> _What you will do_
[A] From the tribunal ruling below, pull out the stretch from "3. In line with" through "the local authority." word for word.
[B] According to the tribunal ruling below, how much did the boys earn each day working for the men in Kabul?

> _Text segment_
2. The background to the appeals before the First-tier Tribunal was that both boys had claimed asylum soon after they arrived in the United Kingdom in May 2016. They asserted a fear of return to Afghanistan on the grounds that they were minors who had been trafficked, and who would be vulnerable to similar exploitation again. Their cases had been referred to the Competent Authority (CA) through the National Referral Mechanism. The CA had found 'conclusive grounds' to believe that the Second Appellant had been trafficked, but did not so find in respect of the First Appellant, whose case, insofar as it related to a claim of trafficking, was rejected at the 'reasonable grounds' stage. The Respondent refused protection in both cases. She did not accept the boys' claims that their respective fathers had both been killed or that they were at risk of exploitation as internally displaced children in Kabul.
3. In line with her published policy the Respondent granted both Appellants limited 'discretionary' leave to remain until they reached the age of 17½. they were both placed with a paternal uncle who lives in the UK but latterly the Second Appellant has left his home and is now under the care of the local authority.
4. When the matter came before the First-tier Tribunal the matter in issue was therefore whether the boys were entitled to protection under the terms of the Refugee Convention. The burden lay on them to establish a "reasonable likelihood" that they would face persecution for reasons of their membership of a particular social group, variously identified in the papers as 'children without family protection', 'children' or 'trafficked children'.
5. The Tribunal made the following findings of fact:
i) The First Appellant's father was killed by an explosion although the cause of that explosion is unclear [§74]
ii) The Second Appellant's father was killed, "possibly" by the Taliban in Laghman province after he notified the police of a bomb that had been planted by the Taliban [§74]
iii) After the deaths of the adult men in the family the remaining family members - all women and children - moved to Kabul [§74]
iv) After arrival in the city the Appellants worked on the streets in Kabul. They were collecting scrap metal and selling telephone cards when they were approached by some men in a vehicle who invited them to work for them. They agreed to do so with the knowledge of their mothers and grandmother. They earned between 3000 and 3500 Afghani per day which they would take home to their family. The work was domestic service. They cleaned a house, washed dishes and provided massages. If they made mistakes or did not do their job 'properly' the men would shout at them and beat them. It was these men who arranged the boys' passage to Europe, with the knowledge and consent of their family [§80].

> _Excerpted data_
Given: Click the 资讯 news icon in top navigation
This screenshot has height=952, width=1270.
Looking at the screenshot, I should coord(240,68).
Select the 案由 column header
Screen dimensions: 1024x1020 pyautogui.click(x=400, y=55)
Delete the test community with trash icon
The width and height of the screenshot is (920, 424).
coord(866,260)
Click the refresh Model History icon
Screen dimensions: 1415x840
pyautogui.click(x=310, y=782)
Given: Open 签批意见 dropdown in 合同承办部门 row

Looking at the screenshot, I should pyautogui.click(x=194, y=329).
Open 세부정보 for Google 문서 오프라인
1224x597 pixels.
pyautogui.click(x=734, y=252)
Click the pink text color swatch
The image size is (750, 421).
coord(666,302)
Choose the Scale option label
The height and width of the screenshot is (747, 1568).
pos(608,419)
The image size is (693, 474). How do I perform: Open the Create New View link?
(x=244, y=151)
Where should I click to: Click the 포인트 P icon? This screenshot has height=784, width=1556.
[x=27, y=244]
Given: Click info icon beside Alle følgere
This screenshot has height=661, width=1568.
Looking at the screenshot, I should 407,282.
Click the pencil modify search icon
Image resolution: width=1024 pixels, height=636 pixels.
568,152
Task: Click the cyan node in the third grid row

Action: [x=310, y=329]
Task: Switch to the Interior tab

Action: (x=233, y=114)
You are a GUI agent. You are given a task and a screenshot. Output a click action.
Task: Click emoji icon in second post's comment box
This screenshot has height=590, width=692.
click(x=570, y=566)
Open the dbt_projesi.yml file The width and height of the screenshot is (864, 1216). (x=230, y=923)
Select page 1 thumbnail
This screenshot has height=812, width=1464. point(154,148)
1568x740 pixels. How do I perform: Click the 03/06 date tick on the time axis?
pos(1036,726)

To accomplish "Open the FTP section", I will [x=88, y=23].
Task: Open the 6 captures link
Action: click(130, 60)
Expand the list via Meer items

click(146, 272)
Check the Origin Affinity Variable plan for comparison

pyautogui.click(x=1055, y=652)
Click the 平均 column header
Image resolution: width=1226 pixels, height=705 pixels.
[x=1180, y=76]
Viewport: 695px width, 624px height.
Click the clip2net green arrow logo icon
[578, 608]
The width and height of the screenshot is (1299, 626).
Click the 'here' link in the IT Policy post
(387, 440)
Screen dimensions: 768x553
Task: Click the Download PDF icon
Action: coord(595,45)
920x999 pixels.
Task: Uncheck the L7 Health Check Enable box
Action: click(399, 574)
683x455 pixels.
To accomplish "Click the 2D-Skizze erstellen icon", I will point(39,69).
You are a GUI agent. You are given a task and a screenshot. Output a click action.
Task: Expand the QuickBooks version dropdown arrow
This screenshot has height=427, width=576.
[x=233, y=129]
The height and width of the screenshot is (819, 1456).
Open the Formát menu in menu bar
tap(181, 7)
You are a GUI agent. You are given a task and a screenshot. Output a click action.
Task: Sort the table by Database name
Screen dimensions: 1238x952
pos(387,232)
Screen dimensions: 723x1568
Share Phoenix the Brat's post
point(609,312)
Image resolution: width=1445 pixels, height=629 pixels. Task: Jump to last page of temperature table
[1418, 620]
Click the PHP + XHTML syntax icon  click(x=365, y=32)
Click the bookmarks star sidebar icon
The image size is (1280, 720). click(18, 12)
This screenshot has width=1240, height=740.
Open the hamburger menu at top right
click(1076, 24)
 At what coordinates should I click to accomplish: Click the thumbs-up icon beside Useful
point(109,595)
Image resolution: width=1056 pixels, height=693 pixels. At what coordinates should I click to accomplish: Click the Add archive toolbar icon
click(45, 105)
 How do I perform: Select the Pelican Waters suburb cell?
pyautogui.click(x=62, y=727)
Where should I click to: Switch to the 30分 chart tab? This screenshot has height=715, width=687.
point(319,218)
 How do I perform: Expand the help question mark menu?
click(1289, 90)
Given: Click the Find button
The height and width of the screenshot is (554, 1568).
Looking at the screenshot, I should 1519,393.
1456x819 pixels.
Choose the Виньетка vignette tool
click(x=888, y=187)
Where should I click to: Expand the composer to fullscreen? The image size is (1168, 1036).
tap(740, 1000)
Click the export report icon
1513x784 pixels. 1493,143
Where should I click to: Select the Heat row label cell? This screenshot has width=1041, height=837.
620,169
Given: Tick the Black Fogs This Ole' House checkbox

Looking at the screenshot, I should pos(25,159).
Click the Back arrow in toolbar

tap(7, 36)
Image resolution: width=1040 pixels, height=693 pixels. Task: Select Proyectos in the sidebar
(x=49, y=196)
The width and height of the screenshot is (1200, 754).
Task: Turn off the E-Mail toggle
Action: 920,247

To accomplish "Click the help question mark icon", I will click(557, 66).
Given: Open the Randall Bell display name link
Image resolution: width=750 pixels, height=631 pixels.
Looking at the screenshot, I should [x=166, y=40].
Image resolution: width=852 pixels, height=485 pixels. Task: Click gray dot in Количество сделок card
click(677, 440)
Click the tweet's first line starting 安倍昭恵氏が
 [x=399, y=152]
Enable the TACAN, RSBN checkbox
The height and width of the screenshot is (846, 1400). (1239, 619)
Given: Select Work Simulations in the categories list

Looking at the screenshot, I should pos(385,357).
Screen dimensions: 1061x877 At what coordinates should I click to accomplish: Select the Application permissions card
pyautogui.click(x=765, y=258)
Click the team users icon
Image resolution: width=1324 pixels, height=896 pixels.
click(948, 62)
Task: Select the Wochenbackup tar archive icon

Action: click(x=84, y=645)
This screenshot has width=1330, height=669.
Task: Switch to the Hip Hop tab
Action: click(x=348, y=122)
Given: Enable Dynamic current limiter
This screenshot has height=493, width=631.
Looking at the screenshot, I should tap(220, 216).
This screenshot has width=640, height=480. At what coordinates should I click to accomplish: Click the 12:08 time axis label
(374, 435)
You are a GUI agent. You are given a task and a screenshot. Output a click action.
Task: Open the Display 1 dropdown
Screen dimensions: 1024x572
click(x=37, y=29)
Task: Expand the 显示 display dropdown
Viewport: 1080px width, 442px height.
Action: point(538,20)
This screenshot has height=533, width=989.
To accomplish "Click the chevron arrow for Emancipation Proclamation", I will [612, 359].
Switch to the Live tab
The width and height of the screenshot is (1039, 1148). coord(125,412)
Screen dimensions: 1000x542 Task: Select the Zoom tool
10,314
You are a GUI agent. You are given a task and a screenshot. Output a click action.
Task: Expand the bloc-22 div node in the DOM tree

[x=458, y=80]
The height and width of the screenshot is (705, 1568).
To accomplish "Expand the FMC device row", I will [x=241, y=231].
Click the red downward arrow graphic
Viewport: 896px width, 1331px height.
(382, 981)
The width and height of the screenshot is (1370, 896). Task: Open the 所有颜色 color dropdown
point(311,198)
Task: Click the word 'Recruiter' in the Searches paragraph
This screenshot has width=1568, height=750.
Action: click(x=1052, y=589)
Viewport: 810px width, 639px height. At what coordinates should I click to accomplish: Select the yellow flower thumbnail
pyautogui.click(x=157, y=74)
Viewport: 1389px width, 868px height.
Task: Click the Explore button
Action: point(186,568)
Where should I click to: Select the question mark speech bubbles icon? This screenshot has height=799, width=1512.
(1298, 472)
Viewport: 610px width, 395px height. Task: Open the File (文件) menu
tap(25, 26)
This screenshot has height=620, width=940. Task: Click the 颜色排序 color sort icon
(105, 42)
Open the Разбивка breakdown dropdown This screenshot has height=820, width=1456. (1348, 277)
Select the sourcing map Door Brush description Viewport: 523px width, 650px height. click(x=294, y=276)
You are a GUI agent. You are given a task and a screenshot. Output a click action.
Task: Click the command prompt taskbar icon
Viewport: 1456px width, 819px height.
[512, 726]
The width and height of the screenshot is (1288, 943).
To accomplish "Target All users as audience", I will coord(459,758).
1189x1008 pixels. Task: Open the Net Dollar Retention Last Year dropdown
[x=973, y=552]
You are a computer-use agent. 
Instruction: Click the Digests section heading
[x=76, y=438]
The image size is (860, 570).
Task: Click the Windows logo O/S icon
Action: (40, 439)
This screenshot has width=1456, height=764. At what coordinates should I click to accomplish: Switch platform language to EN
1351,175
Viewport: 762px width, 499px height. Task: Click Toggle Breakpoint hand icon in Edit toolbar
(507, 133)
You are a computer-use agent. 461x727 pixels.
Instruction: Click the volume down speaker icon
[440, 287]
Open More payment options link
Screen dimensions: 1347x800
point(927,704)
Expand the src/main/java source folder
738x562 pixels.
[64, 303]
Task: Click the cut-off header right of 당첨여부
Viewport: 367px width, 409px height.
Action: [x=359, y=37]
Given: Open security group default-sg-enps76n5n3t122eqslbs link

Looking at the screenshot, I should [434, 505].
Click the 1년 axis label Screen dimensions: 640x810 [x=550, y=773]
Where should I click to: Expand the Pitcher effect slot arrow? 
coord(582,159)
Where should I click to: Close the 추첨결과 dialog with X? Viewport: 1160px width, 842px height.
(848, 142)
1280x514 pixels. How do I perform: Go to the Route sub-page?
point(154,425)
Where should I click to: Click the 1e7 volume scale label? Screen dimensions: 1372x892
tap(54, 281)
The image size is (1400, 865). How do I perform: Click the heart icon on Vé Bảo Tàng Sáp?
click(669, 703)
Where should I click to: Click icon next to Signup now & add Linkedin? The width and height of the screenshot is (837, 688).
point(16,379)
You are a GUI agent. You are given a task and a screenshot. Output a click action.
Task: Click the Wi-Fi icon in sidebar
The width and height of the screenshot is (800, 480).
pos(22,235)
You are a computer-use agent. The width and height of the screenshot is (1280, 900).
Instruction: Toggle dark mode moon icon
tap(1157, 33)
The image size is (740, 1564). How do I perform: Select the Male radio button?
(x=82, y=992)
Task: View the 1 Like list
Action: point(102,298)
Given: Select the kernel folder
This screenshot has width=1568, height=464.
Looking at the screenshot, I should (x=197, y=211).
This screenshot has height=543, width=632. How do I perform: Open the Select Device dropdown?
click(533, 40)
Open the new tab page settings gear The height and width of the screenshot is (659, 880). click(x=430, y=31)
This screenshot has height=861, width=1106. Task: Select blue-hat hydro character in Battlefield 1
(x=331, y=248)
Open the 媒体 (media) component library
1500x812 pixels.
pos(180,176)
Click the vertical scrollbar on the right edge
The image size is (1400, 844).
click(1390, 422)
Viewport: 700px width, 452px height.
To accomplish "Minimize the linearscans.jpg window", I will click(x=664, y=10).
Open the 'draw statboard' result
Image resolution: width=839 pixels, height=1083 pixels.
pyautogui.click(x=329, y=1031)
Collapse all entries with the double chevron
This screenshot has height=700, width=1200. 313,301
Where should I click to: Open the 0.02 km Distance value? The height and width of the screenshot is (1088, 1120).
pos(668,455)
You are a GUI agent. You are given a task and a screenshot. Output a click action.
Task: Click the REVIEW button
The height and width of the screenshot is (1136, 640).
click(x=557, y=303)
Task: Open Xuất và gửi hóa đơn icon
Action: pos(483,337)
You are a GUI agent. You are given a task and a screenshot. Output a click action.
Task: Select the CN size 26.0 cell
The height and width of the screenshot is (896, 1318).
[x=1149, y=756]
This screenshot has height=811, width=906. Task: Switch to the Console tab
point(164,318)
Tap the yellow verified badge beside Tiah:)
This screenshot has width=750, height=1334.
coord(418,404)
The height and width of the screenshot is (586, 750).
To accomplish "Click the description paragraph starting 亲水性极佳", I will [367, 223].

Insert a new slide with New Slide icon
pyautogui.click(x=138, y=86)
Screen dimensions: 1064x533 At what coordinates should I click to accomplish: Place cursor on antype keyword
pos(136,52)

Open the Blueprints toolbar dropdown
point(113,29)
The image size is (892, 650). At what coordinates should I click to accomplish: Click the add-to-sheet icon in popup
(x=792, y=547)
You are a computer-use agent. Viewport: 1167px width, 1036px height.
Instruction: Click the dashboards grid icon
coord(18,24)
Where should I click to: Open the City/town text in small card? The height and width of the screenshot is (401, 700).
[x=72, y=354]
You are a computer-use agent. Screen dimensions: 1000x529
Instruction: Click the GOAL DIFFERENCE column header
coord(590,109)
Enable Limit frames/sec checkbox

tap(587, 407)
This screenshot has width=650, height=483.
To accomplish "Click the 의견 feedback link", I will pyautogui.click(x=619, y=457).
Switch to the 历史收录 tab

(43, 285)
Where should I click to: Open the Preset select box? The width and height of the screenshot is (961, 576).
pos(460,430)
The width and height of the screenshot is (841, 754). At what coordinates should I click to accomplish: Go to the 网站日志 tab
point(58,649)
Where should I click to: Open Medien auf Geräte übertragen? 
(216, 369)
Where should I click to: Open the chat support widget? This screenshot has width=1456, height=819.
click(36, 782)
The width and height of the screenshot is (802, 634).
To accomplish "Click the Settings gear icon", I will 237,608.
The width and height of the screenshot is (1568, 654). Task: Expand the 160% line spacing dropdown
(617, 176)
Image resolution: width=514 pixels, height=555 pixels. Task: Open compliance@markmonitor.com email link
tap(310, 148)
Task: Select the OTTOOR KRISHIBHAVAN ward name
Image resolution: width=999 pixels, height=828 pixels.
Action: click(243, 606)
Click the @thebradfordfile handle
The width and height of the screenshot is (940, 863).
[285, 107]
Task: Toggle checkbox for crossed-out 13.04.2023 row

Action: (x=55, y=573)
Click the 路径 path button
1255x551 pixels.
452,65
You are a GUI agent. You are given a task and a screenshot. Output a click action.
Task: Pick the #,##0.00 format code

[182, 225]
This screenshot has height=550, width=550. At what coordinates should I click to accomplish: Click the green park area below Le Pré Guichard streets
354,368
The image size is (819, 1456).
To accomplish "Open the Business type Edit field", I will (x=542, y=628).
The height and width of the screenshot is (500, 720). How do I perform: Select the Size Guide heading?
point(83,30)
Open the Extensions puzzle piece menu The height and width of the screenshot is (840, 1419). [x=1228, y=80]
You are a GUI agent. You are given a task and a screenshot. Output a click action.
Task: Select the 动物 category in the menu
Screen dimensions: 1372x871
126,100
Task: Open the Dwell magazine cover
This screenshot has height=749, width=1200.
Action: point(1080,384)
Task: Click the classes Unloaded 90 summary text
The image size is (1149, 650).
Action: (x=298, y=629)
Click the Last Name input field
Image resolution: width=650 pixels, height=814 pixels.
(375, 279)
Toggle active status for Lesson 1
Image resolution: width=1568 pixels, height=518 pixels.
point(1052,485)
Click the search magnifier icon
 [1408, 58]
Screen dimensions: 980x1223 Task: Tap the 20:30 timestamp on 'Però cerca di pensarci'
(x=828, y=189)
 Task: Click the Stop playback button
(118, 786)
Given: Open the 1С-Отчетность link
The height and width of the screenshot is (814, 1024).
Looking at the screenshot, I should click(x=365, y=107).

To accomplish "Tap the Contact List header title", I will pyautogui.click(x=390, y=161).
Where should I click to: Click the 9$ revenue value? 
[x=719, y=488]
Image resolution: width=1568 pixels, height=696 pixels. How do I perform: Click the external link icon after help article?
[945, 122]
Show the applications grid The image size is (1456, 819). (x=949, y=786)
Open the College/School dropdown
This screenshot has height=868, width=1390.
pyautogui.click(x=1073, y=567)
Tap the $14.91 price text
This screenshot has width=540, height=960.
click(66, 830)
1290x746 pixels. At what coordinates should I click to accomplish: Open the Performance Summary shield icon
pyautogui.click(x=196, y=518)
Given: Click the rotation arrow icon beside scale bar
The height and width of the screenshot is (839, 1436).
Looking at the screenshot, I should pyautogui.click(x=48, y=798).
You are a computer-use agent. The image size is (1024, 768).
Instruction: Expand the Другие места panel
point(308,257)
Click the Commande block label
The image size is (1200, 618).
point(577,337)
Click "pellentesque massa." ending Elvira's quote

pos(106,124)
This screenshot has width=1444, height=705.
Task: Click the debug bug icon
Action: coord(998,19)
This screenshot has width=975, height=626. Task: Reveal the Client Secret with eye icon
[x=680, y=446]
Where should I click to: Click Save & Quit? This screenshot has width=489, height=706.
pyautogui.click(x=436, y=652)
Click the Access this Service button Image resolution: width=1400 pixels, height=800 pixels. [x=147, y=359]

> _Expected responses_
[A]
3. In line with her published policy the Respondent granted both Appellants limited 'discretionary' leave to remain until they reached the age of 17½. they were both placed with a paternal uncle who lives in the UK but latterly the Second Appellant has left his home and is now under the care of the local authority.

[B] Between 3000 and 3500 Afghani per day.